The final circuit of the adder tree is shown in
Figure 25. It consists of 28 full adders and 3 half adders. Among the 28 full adders, 14 adders are the proposed adders. The rest of the full adders and half adders are CMOS-based.
5. Simulation Results
In this section, the performance of the proposed multiplier is verified via post-layout simulation. The simulation was conducted on the Cadence platform. The multiplier was designed based on a 28 nm CMOS process. The typical power voltage was 0.9 V.
Firstly, we designed the layout of the proposed multiplier. We also used the Design Compiler (DC) synthesis tool to produce a multiplier for comparison, and we used the IC compiler to produce the layout of the synthesis multiplier. The layout is shown in
Figure 26.
Figure 27 shows the post-layout simulation results of power consumption at multiple process corners. The red curve denotes the proposed multiplier, and the black curve denotes the synthesis multiplier. The simulation was conducted at room temperature at 27 °C. The simulation frequency was 500 MHz.
For all corners, an 8% power reduction could be observed. The power reduction is mainly attributed to the power advantage from the proposed full adder.
Figure 28 shows the post-layout simulation results of the worst-case delay. A 6% delay increase could be observed. According to the post-layout simulation listed in
Table 6, the proposed adder has a larger worst-case delay than the 28T full adder. The staggered carry-propagating adders in row 3 have delay advantages over the synthesis multiplier. The final 6% increase in the worst-case delay is the comprehensive result of delay optimization. It is the trade-off with the power advantage.
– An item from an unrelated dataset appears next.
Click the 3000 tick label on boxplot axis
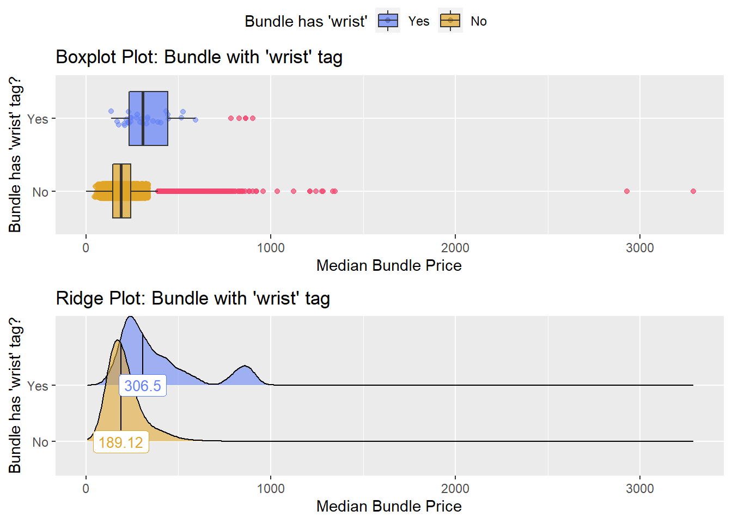This screenshot has height=523, width=732. click(640, 248)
Table 11 shows the comparison between our work and other multiplier studies. In the table, the term “PDP” denotes the product of power and delay, and the term “APP” denotes the product of power and area. We obtained the best PDP and ADP of all works. Admittedly, our work was based on the latest process. It might contribute to the performance advantages. Some of the work listed in the table was about the approximate multiplier design, which obtained better performance in delay and power compared to exact multipliers. Our work still maintained an advantage compared to approximate multipliers. The work “CSSP 2019 [
34]” was based on the 32 nm process, which is close to our 28 nm process. Our work achieved only 19.02% of the PDP and 3.5% of the APP compared to “CSSP 2019”. This indicates the contribution of our work.
6. Conclusions
In this paper, we propose a novel PTL full adder circuit based on the 28 nm process. By using a parallel PTL XOR gate, we reduced the parasitic capacitance at the critical path of the adder and, thereby, reduced the worst-case delay. We also removed the inverter, which was to produce the XNOR result. Compared to a conventional CMOS-based full adder, the power consumption was reduced by 13.78%.
We also designed a low-power 8-bit signed multiplier based on the proposed full adder. The post-layout simulation showed an 8% power reduction compared to the multiplier produced by the DC synthesis tool. Compared to an 8-bit multiplier based on 32 nm presented in the references, our work achieved only 19.02% PDP and 3.5% APP of the reference.